Does my voice sound “normal”? It’s complicated, new research suggests

When it comes to our voices, we may think we know the difference between what sounds “normal” and what makes us turn off the radio. But what constitutes a normal voice, and how have we come all to that conclusion?

Does my voice sound “normal”? It’s complicated, new research suggests

Researchers from UCLA investigated what it means to have a normal-sounding voice, and have found that while we can agree on what sounds abnormal, it’s a little more difficult to pinpoint what a normal voice actually sounds like.

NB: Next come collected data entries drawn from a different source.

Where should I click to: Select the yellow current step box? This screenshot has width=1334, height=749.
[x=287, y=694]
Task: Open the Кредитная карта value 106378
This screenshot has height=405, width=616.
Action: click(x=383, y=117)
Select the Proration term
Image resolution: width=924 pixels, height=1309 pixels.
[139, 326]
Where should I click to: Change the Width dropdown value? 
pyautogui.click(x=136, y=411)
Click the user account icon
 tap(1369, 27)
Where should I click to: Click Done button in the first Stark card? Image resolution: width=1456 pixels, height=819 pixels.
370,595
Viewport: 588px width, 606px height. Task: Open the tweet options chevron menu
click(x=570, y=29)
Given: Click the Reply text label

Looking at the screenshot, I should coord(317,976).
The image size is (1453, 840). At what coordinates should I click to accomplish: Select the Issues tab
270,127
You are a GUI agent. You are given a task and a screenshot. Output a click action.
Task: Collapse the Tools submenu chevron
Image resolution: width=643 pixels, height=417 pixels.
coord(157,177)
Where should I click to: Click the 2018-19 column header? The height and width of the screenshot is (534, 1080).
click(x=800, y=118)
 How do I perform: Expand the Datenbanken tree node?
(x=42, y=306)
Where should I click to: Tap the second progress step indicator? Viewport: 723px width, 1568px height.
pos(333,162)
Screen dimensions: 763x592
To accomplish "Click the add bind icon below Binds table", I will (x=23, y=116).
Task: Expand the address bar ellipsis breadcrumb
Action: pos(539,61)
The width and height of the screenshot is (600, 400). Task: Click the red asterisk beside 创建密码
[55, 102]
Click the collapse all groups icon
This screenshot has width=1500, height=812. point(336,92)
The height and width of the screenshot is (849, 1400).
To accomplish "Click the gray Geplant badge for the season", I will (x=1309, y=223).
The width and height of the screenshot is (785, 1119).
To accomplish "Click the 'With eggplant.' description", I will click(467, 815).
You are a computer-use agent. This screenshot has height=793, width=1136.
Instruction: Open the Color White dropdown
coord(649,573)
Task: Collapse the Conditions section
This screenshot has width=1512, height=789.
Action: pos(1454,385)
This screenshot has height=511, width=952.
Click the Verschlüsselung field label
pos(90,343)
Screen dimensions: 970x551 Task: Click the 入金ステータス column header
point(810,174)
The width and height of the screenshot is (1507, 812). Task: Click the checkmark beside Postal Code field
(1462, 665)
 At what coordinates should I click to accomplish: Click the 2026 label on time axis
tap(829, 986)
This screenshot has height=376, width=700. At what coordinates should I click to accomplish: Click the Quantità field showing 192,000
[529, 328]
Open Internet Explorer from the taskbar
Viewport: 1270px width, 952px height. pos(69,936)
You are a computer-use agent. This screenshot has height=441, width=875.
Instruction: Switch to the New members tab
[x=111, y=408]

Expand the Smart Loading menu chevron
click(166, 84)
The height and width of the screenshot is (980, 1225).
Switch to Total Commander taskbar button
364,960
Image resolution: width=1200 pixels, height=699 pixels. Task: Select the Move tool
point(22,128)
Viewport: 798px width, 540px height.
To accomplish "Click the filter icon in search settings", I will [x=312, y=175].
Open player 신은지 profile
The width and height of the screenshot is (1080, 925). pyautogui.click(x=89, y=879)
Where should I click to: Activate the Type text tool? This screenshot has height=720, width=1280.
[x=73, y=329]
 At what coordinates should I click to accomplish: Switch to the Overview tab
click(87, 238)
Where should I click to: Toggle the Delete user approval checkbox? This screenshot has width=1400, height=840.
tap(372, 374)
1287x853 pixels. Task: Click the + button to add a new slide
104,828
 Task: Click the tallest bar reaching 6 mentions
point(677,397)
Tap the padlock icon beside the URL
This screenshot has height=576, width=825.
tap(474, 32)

“Voices carry many, many kinds of information about the speaker – their personal identity, age, sex, health, reproductive fitness, dominance, mood/personality, benign/malign intentions, on and on,” Jody Kreiman of the Department of Head and Neck Surgery and Linguistics at the University of California, Los Angeles, tells Alphr.

“A lot of this functions the same way in other animals, and the signals have evolved over time to produce appropriate responses in listeners (fear, alliance, approach/avoid). When we hear a voice that sounds abnormal, we may automatically have negative feelings about the intelligence, health status, and social status of the individual, not just because the voice sounds ‘bad,’ but because this is wired into us.”

While Kreiman says these inherent vocal biases are often completely incorrect, they’re hard to ignore because of the way we’ve evolved. So, if we’re able to tell what an abnormal voice sounds like, then it follows that we should be able to identify a “normal” voice. Right? Wrong.

In Kreiman’s study, 50 volunteers listened to one-second ‘ah’ vowel recordings produced by 50 females with clinically-diagnosed voice abnormalities, as well as 50 female UCLA students with no known vocal abnormalities. The volunteers were then asked to organise the recordings by perceived severity of “vocal pathology”, scaling the voices from “normal” to “worst”. While the researchers found that the volunteers were sometimes able to agree on voice abnormality, the group weren’t able to agree on what a “normal” voice sounded like.

“We conclude that ‘normal’ isn’t a fixed thing. Instead, it seems to be a dynamic interaction between the listener, the speaker, and the communicative context. What that means is that just about anything can sound not normal to someone in some circumstance,” Kreiman says. “This is consistent with a lot of other things about voice – voices don’t just hang out there as static signals; the particular meaning depends on many factors.”

While there might not be a universal “normal” voice, the researchers found that individually, listeners were self-consistent in the placement of the recordings on the scale. It also doesn’t mean that there isn’t a normal voice. Instead, normal is something that appears to be very personal to each of us. Normalcy to each person differs based on a wide range of things, as Kreiman explained above, but even the results surprised her.

“I thought that at least a few voices would sound normal to everyone; but in retrospect I shouldn’t have been surprised. Meaning in voice (and “normal” is part of the meaning carried) isn’t just a function of the signal, or of the speaker, or of the listener,” Kreiman adds. “Speakers produce sounds in order to transmit information to a listener – otherwise it’s a waste of energy and possibly a source of danger if a predator hears them.

“The way they produce signals thus has to be tuned to what listeners can hear.  Similarly, listeners have to work with the signals that come their way, and their perceptual systems have to co-evolve with voice production systems so that everything can work together efficiently.”

One example she gives me is the sound of a shriek. A shriek in a dark alley late at night provides a very different meaning to the sound of a shriek at a lively party. This mixture of factors influences what people describe as “normal”, suggesting that what people consider normal is going to differ wildly based on the listener listening to the voice. So while we all assume we know what “normal” sounds like, there’s really no such universal thing.

So does your voice sound normal? The answer to that will very much depend on who you’re asking, and where you’re asking them.

Kreiman will present her work on voice normality and perception at the 175th meeting of the Acoustical Society of America taking place in Minnesota from now until 11 May.